Imagine you’ve been given a parrot. This parrot is just a parrot – it doesn’t have any knowledge, wisdom or insight. It’s bird-brained after all. It recites things “parrot fashion” – without any understanding or comprehension. It’s just a parrot.

However, this particular parrot is a poisoned and poisonous parrot. It’s been specially trained to be unhelpful to you, continuously commenting on you and your life, in a way that constantly puts you down, criticising you. Nagging away at your own self-doubt.
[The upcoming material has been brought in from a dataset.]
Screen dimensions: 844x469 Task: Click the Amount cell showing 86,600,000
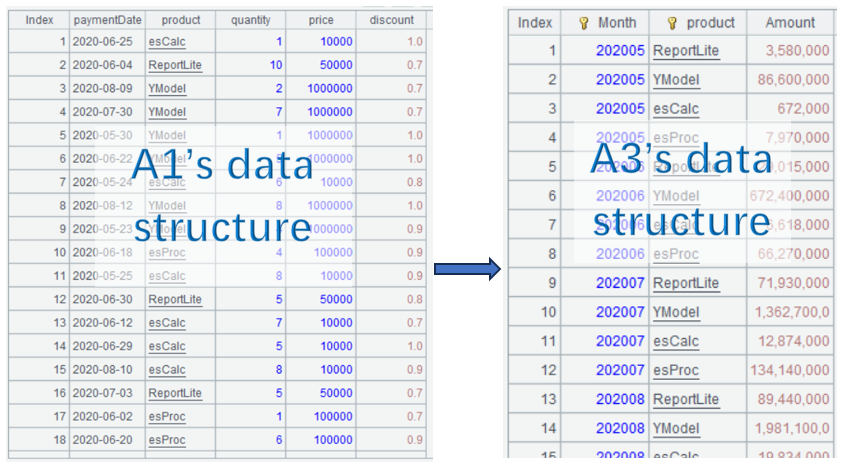coord(790,80)
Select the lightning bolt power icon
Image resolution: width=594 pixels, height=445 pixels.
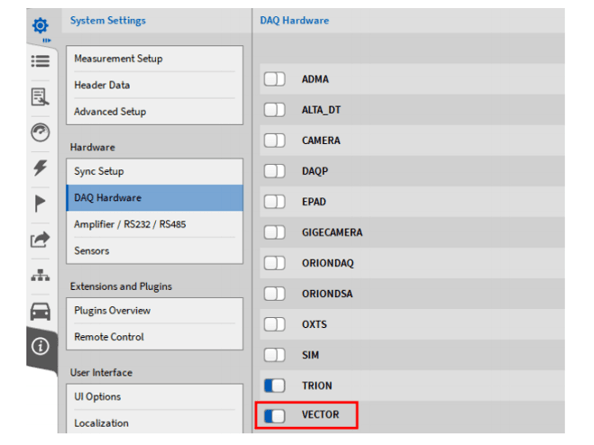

For example, the bus to work gets stuck in a traffic jam, and you arrive 5 minutes late. The parrot sits there saying “There you go again. Late. You just can’t manage to get there on time, can you. You’re so stupid. If you’d left the house and got the earlier bus you’d have arrived with loads of time to spare and the boss would be happy. But you? No way. Just can’t do it. You’re useless. Waste of space. Absolutely pathetic!”

a tlking parrot

How long would you put up with this abuse before throwing a towel over the cage, or getting rid of the parrot?

Yet we often put up with the thoughts from our own internal bully for far too long. Decades even. We hear that “parrot”, believe the “parrot”, and naturally get more and more upset, the more it shapes our thoughts. These poisonous thoughts then affect the way we live our lives – the way we behave towards others, how we are, what we think about others, what we feel about the world, and most of all, how we think and feel about ourselves.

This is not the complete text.